Using the material below, print the line that contains "[Visit product category Oral-B] (25, 1491)", the line that contains "[Visit product category Garmin] (66, 840)", and every line in between, exactly and nothing else.
***** DATA FOR PROCESSING
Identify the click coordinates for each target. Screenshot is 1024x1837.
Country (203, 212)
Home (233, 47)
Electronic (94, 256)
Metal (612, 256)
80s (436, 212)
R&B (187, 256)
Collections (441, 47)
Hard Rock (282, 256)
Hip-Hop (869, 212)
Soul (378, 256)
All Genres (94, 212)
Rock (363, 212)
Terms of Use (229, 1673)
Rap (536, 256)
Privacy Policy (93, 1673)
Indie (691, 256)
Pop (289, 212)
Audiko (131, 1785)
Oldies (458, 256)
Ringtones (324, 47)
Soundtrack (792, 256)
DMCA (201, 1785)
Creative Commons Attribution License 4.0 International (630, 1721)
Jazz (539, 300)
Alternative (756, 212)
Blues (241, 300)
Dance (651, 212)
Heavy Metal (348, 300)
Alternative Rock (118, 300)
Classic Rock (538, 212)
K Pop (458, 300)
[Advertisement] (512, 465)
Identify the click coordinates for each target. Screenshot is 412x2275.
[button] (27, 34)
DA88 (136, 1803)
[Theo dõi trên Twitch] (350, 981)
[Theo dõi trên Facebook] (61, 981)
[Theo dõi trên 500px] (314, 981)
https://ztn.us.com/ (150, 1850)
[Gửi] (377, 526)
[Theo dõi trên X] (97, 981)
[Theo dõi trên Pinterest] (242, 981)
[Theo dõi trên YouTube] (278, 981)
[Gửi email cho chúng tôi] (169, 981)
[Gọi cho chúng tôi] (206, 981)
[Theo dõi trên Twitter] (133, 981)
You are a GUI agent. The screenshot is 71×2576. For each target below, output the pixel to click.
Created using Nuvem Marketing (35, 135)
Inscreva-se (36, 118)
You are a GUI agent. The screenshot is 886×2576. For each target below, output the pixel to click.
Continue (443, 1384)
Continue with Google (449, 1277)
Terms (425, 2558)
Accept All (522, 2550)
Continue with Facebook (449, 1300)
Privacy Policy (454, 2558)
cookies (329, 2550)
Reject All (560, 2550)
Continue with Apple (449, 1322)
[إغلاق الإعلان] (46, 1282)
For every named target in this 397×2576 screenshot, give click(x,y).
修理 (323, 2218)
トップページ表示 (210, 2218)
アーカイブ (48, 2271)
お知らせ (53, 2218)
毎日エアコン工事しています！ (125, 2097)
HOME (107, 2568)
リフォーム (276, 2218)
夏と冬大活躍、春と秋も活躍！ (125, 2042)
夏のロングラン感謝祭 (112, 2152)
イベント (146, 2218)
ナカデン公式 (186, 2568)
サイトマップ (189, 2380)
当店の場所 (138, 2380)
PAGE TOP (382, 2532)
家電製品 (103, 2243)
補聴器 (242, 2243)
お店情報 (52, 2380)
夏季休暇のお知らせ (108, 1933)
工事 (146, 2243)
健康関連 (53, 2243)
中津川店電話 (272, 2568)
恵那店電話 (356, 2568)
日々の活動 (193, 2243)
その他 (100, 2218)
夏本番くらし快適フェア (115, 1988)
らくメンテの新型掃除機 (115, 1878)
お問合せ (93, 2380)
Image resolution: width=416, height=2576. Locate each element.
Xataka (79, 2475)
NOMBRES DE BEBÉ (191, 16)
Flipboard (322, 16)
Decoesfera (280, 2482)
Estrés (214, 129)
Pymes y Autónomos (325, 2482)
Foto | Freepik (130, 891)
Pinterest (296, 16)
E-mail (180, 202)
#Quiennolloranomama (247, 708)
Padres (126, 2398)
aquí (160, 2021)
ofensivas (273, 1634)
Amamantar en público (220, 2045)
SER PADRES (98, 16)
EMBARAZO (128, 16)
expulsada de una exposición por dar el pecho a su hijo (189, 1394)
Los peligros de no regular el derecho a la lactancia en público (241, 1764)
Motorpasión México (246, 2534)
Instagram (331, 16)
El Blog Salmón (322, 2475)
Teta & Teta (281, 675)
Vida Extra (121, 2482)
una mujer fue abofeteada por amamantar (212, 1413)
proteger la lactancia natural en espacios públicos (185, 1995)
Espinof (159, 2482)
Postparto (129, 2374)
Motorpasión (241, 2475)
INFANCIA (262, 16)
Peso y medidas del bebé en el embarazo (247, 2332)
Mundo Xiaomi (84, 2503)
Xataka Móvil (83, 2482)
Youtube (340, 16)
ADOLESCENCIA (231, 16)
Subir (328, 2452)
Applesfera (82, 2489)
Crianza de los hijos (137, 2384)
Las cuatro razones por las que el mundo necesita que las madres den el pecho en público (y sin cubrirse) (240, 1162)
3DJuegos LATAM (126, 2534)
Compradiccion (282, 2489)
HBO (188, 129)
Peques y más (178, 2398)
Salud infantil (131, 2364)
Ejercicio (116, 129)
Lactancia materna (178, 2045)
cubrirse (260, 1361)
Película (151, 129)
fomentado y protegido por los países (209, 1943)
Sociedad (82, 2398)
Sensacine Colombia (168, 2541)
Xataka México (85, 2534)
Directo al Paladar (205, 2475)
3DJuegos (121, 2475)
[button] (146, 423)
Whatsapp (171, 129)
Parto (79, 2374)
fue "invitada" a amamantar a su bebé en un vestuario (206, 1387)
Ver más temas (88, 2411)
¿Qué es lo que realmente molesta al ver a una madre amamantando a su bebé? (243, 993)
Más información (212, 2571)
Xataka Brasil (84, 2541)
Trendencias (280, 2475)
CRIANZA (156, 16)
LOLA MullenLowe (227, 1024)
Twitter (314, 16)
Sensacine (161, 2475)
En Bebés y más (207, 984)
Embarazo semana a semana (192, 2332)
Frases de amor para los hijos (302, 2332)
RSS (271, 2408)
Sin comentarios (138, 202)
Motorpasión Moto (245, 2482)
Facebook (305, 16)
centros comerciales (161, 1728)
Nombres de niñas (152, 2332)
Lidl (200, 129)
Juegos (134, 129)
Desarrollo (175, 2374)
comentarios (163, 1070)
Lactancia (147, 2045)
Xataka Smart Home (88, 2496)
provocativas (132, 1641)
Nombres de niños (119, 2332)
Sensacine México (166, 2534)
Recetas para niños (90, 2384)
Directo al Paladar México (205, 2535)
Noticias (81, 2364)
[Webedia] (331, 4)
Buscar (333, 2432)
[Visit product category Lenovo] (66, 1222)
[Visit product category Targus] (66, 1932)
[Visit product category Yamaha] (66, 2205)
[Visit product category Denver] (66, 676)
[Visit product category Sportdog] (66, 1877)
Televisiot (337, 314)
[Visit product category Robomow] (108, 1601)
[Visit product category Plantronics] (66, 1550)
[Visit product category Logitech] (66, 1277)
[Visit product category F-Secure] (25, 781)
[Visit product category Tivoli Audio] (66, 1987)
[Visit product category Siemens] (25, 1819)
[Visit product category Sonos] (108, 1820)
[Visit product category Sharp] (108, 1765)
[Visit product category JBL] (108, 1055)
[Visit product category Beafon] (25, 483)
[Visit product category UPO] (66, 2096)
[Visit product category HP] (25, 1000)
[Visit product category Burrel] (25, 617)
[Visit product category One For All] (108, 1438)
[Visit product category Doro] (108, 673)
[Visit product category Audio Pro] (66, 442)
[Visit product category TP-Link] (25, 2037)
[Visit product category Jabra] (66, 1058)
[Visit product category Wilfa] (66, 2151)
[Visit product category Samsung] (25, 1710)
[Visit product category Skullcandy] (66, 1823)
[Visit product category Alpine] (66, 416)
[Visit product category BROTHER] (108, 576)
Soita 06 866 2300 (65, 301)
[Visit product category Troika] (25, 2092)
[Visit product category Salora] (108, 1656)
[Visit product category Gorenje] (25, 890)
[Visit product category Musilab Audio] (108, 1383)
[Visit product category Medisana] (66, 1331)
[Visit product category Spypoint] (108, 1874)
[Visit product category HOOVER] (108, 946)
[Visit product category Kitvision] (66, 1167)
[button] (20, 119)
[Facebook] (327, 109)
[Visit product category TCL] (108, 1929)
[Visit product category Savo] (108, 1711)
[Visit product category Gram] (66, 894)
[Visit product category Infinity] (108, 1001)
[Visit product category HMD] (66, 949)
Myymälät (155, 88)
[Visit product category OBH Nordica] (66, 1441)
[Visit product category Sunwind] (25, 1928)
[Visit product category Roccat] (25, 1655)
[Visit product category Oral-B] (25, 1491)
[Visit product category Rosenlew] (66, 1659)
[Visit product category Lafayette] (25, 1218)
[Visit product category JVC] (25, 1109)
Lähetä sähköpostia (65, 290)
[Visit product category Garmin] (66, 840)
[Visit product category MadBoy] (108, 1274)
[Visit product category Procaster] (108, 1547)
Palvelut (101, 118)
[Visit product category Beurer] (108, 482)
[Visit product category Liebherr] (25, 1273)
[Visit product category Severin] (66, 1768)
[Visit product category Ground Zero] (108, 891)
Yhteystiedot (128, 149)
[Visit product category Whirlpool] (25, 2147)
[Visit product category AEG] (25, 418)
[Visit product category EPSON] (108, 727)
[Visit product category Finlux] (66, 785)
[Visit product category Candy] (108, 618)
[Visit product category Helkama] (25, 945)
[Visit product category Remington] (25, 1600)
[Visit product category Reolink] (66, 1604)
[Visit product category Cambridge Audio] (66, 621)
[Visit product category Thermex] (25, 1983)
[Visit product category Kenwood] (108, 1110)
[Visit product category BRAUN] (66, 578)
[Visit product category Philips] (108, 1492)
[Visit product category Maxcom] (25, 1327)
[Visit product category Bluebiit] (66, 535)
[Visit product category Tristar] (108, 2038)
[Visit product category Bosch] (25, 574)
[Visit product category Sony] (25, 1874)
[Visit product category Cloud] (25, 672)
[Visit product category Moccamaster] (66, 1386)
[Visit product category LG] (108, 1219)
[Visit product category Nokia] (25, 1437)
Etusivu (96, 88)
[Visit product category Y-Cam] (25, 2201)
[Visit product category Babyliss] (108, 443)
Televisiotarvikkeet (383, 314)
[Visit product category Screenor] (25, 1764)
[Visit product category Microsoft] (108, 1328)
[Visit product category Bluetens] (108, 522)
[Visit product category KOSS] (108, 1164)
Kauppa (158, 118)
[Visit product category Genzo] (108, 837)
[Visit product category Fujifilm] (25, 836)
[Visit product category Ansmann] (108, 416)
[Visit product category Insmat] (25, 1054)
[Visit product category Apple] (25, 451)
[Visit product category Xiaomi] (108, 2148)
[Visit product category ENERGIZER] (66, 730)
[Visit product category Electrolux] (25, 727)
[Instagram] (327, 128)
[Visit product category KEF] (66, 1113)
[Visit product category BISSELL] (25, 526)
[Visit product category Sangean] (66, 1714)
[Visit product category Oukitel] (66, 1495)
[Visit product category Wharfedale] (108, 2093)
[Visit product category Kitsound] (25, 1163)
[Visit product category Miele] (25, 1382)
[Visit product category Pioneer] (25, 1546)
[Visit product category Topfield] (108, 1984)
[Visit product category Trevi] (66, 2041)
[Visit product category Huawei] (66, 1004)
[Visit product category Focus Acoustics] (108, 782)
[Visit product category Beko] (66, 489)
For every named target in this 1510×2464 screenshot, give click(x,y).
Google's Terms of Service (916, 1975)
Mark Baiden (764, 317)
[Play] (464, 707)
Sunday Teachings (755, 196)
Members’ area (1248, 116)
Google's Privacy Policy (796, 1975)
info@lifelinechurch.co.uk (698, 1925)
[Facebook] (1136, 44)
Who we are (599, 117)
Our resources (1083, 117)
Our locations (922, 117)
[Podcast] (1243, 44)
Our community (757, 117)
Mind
**********
YOUR SOLUTION:
[Visit product category Oral-B] (25, 1491)
[Visit product category Rosenlew] (66, 1659)
[Visit product category Lafayette] (25, 1218)
[Visit product category JVC] (25, 1109)
Lähetä sähköpostia (65, 290)
[Visit product category Garmin] (66, 840)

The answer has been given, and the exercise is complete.